_Exercise prompt_. From the records below, return the stretch of lines from the one containing "Viewport: 1368px width, 706px" through the one containing "point(220,107)", both ends included, reproduced character for character and with nothing else.

_Records for this exercise_.
▽

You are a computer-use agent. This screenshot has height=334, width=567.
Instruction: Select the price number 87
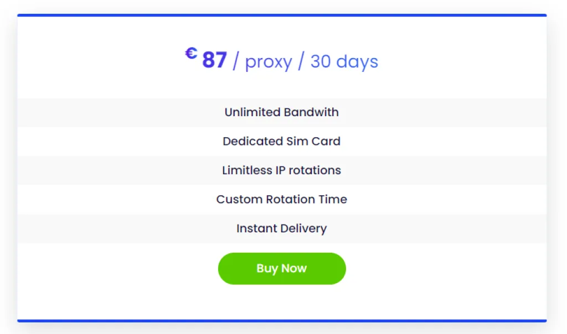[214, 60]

△
▽

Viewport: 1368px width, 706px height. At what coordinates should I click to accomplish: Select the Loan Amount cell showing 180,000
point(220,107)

△

_Exercise response_.
Viewport: 1368px width, 706px height. At what coordinates should I click to accomplish: Select the Loan Amount cell showing 180,000
point(220,107)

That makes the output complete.